During the last two classes of ECS 410, we discussed how feedback influences a student’s quality of work. From this discussion it become even more obvious the necessity for detailed and timely feedback.

We started the discussion by describing the 3 types of assessment: assessment for learning, assessment of learning and assessment as learning. With this discussion, and from reading Kenji Takahashi’s Resource Site: Assessment for/of/as learning, I am aware of the following:

1. Assessment for learning: this is assessment done to understand student progress and prior understanding of a topic. This is also known as Diagnostic Assessment (pre-assessment) and Formative Assessment and if not for marks.
2. Assessment of Learning: this is assessment used to record, and report a student’s achievement of the expected outcome. Also known as Summative Assessment. and used to for marks.
3. Assessment as Learning: this is assessment that is used help students further their own learning such as peer or self assessment. This type is often not used for marks as it came sometimes contain biases.

These different types of assessment are all crucial to the growth of students’ learning. Each type allows students to use their mistakes as opportunities to learn from and improve. Although, it would be more beneficial to learning from assessment for and as learning because they won’t impact the final mark of the student. Likewise, it becomes apparent where the use of feedback would be most beneficial. Feedback should be used throughout all three types of assessment, but should be most detailed during the assessment for learning, just as Anne Davies suggests in her book Making Classroom Assessment Work (p. 2, 2011). This is because it is less useful to know after finishing a unit what you could have done to improve instead of during the unit when you can change and adapt to improve right away- this is the same concept for returning feedback in a timely manner.
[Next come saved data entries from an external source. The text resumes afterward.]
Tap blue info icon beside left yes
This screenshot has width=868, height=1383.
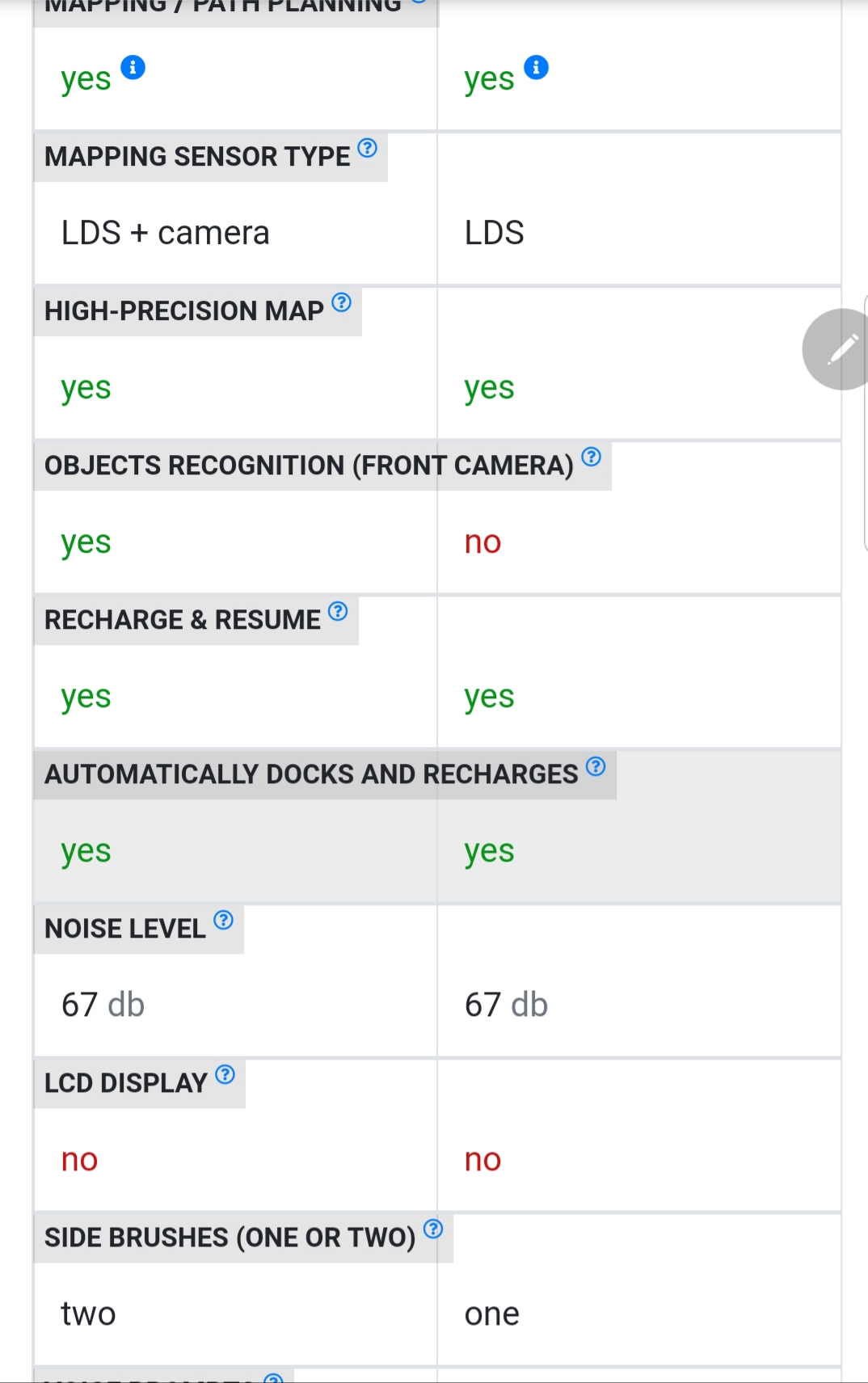click(133, 67)
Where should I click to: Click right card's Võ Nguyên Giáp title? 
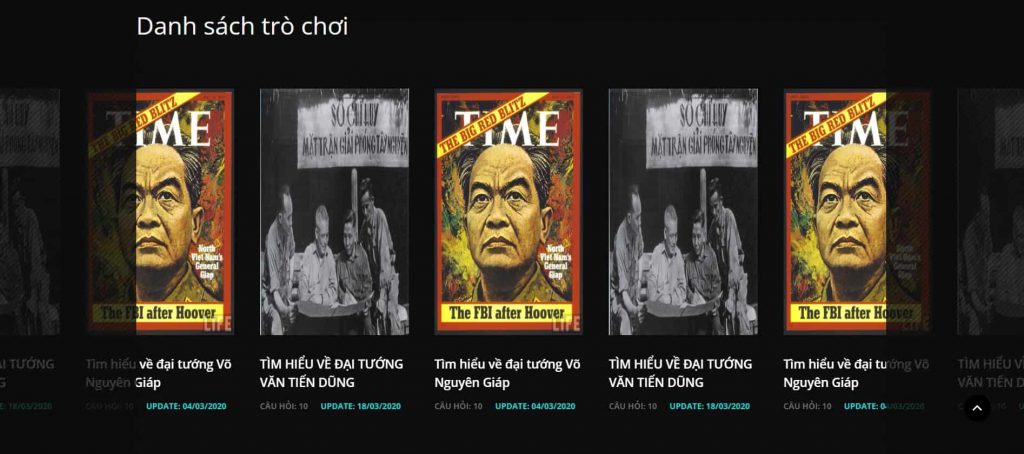[x=856, y=373]
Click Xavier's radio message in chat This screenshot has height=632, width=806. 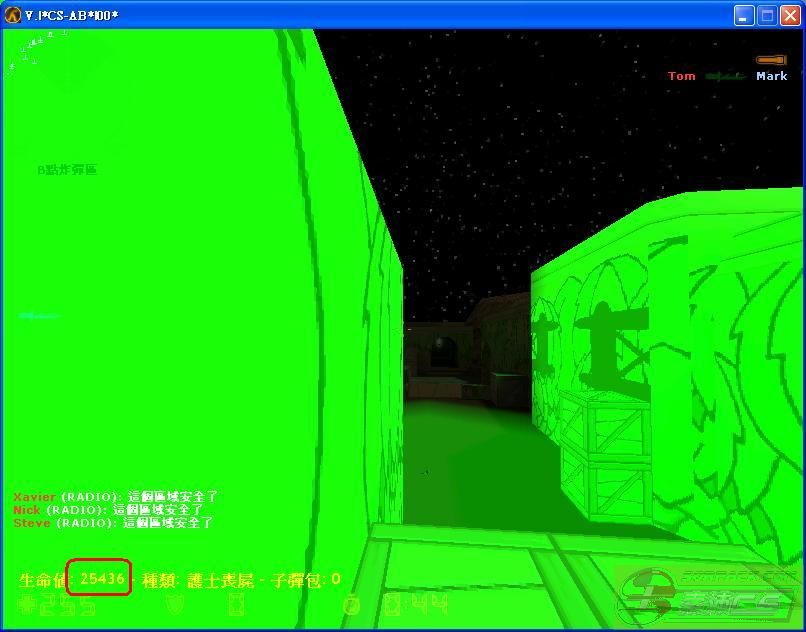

Another interesting concept I had learned from class is called the “cookie” method or “sandwich” method- this method involves giving feedback in the order or good-bad-good. What this means is providing two positive comments to help students accept the comment used for constructive feedback. It is the teacher’s responsibility to provide useful, descriptive feedback for students to learn and grow from: “[d]escriptive feedback gives information that enables the learner to adjust what he or she is doing in order to improve” (Gibbs and Stobart 1993; Hattie 1993, 2005). Students learn much more from useful comments than from a big red X across the page.

As a future educator, I have learned the importance of spending the time to provide descriptive feedback; especially, during the assessment for learning. How can I expect my students to know what they are doing wrong if I don’t tell them and help them improve?

“We all need people who will give us feedback. That’s how we improve.”